#### Information provided ####

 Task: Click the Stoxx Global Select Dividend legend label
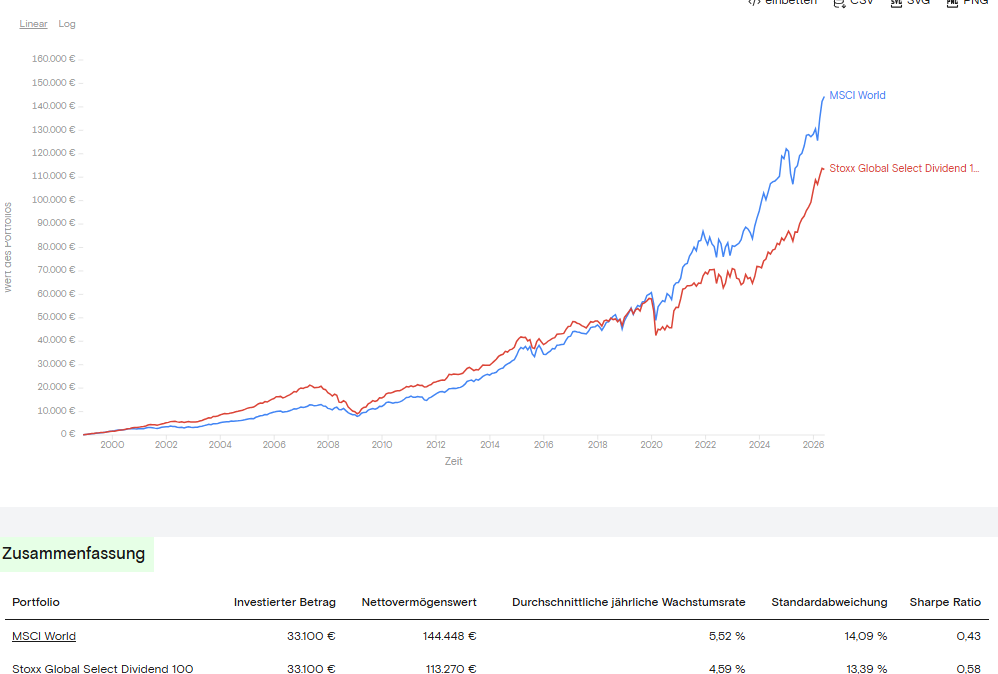904,168
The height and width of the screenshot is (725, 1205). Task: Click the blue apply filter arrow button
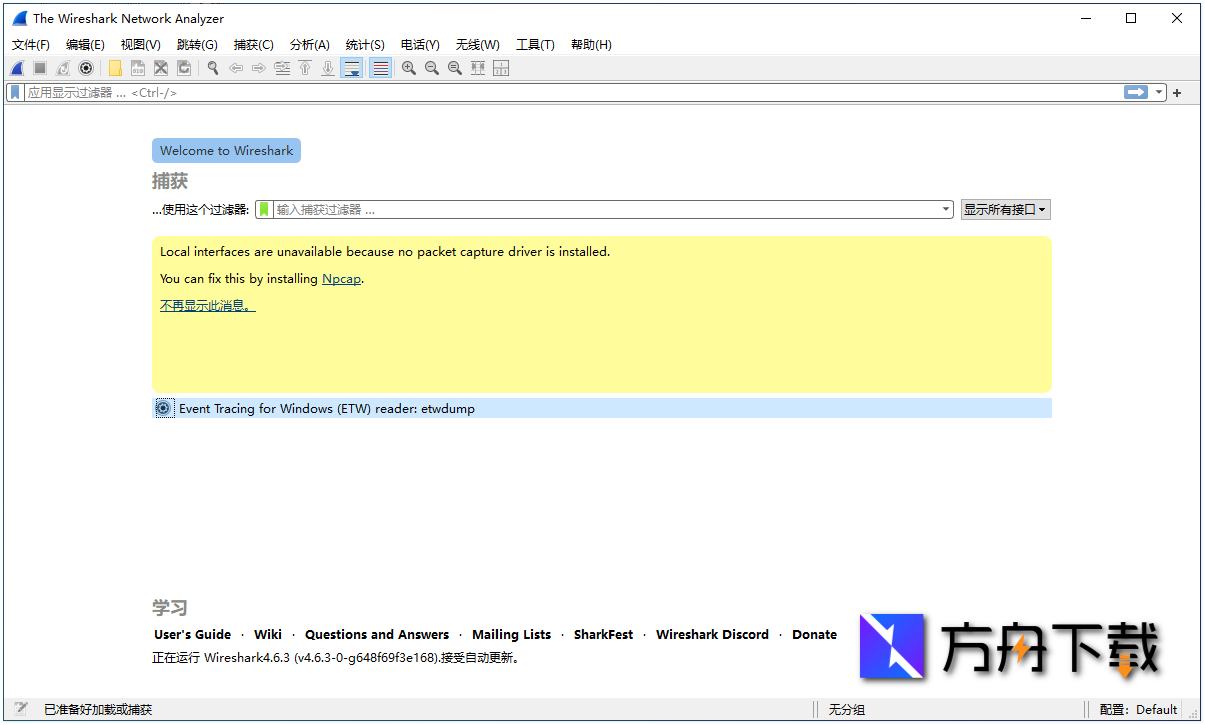click(1136, 92)
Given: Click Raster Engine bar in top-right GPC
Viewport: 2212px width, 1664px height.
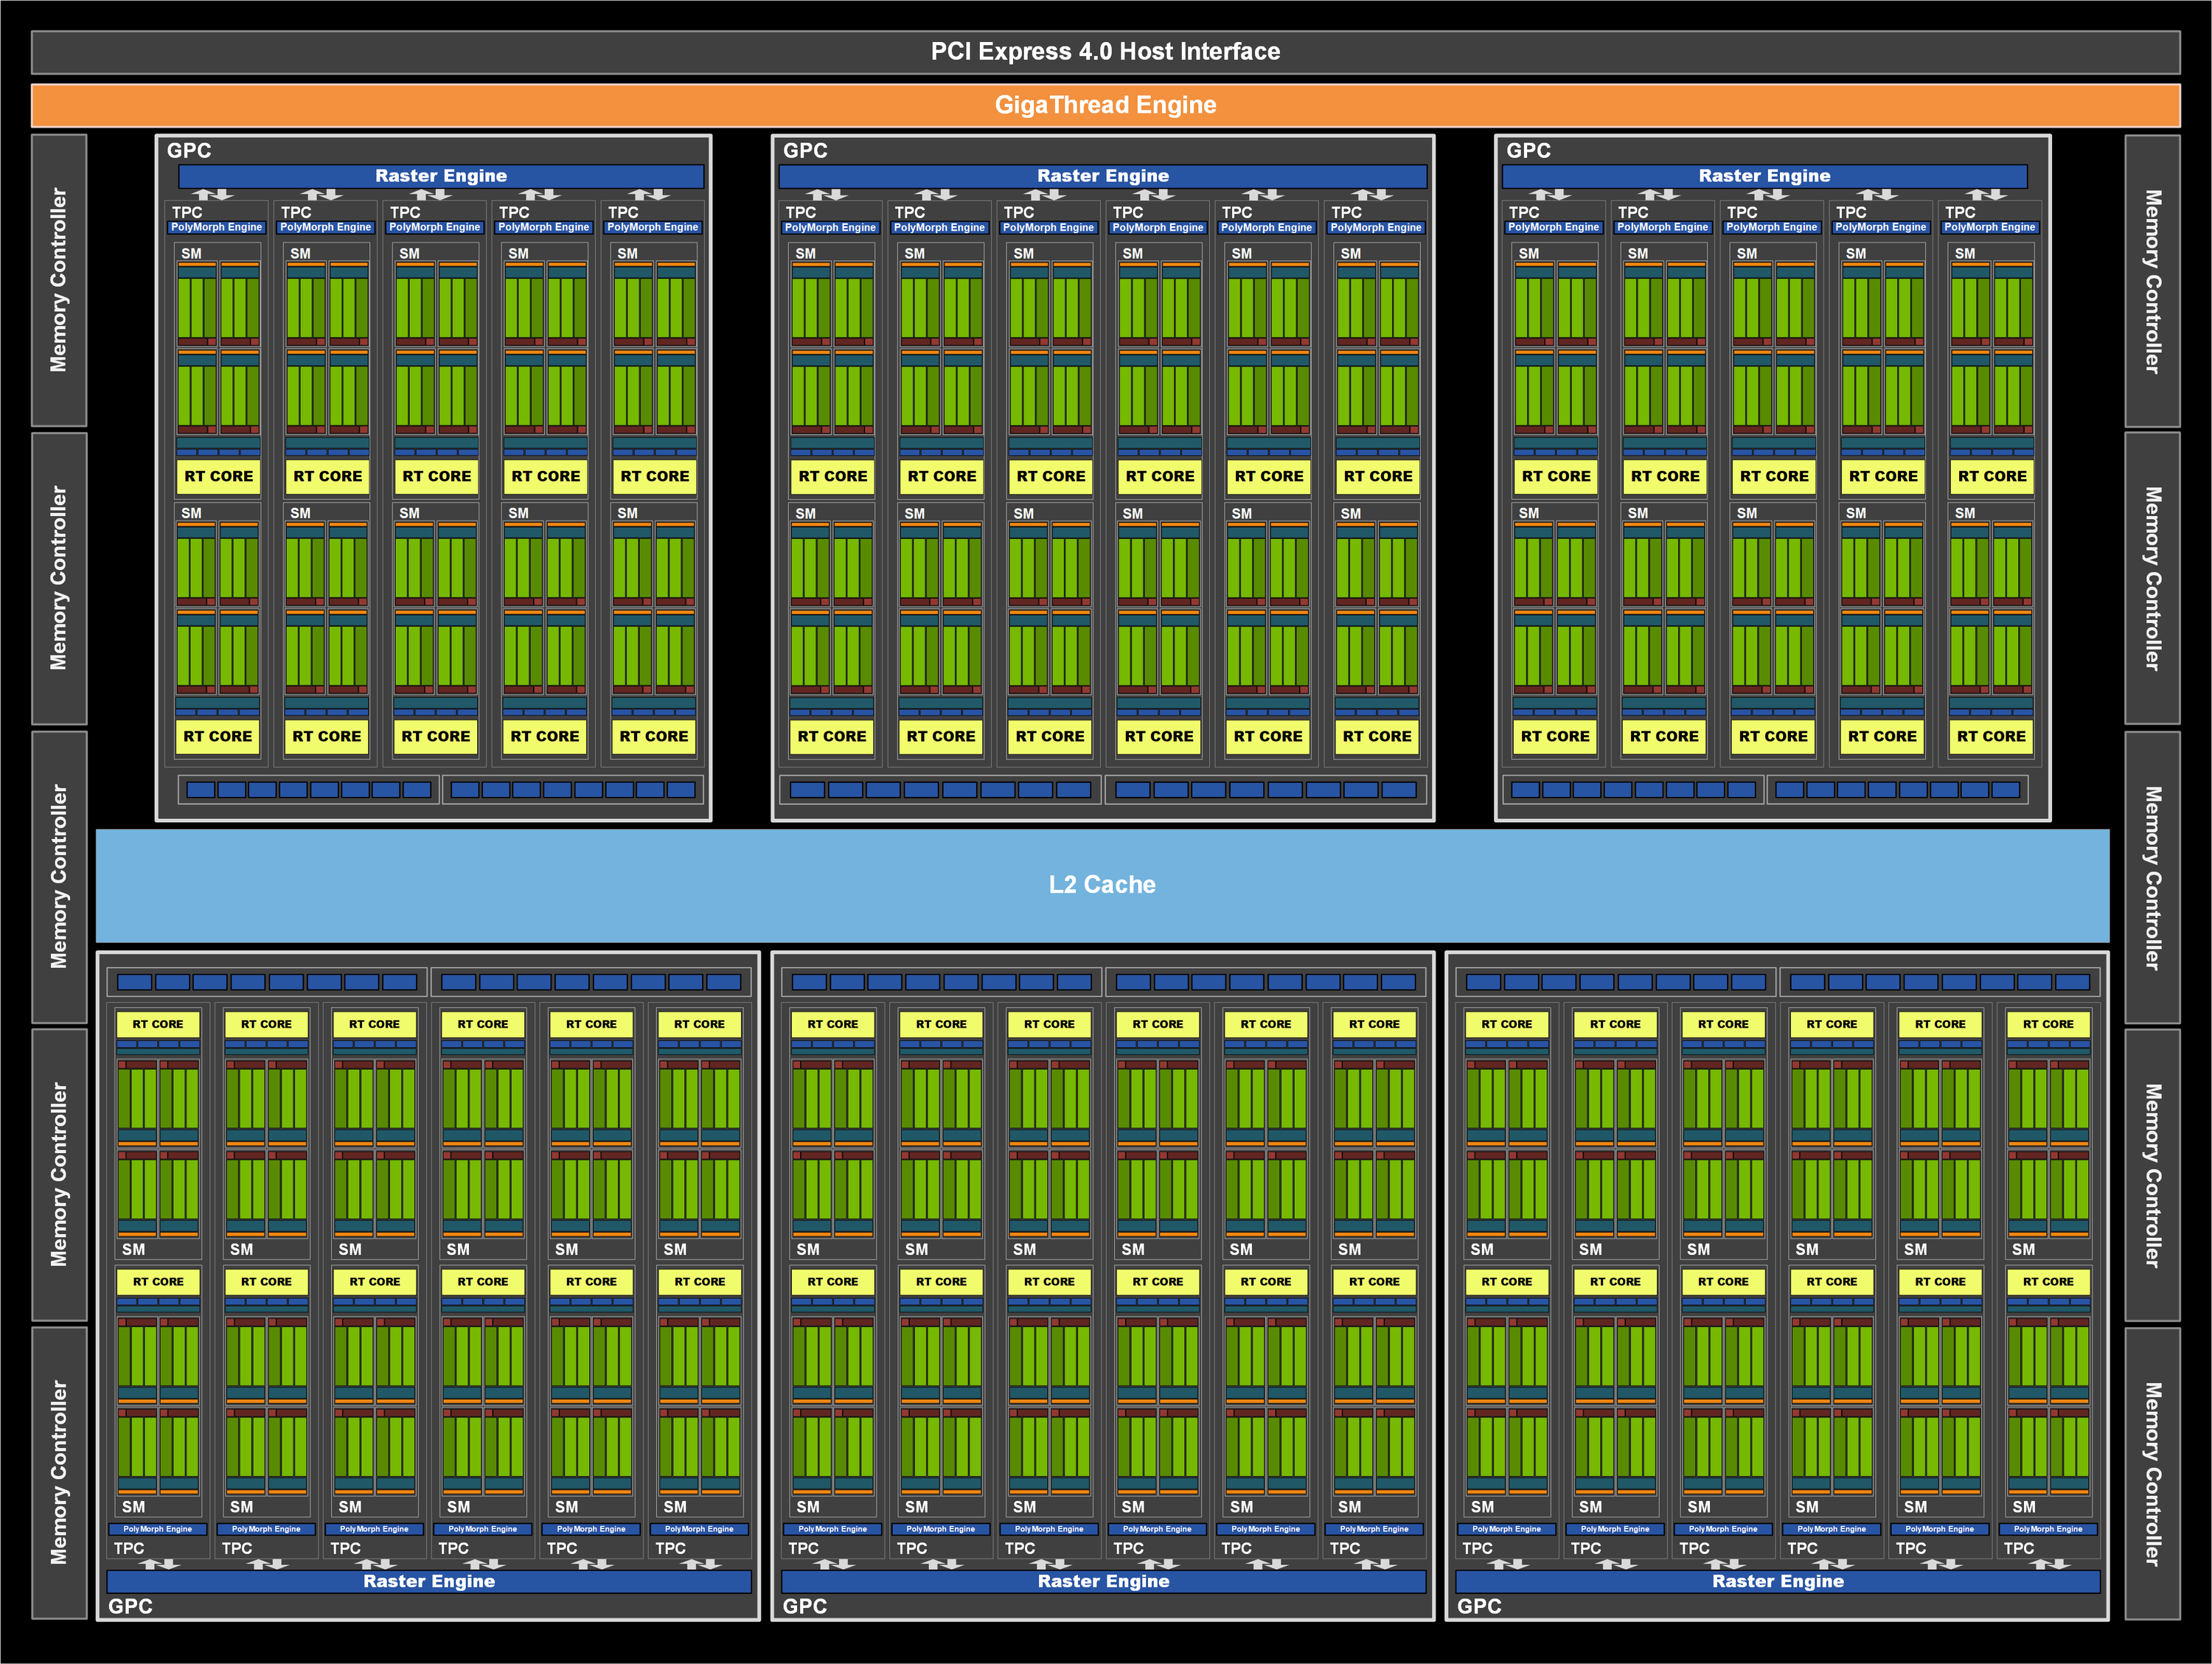Looking at the screenshot, I should pyautogui.click(x=1764, y=176).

####

> **Directions for this task**
Format the lines of all the entries above as a Markdown table with the columns Row and Text, numbering each line in order and skipping blank lines. Leave the pictures out of the table.

> **Finished exercise**
| Row | Text |
|---|---|
| 1 |  Task: Click the Stoxx Global Select Dividend legend label |
| 2 | 904,168 |
| 3 | The height and width of the screenshot is (725, 1205). Task: Click the blue apply filter arrow button |
| 4 | click(1136, 92) |
| 5 | Given: Click Raster Engine bar in top-right GPC |
| 6 | Viewport: 2212px width, 1664px height. |
| 7 | Looking at the screenshot, I should pyautogui.click(x=1764, y=176). |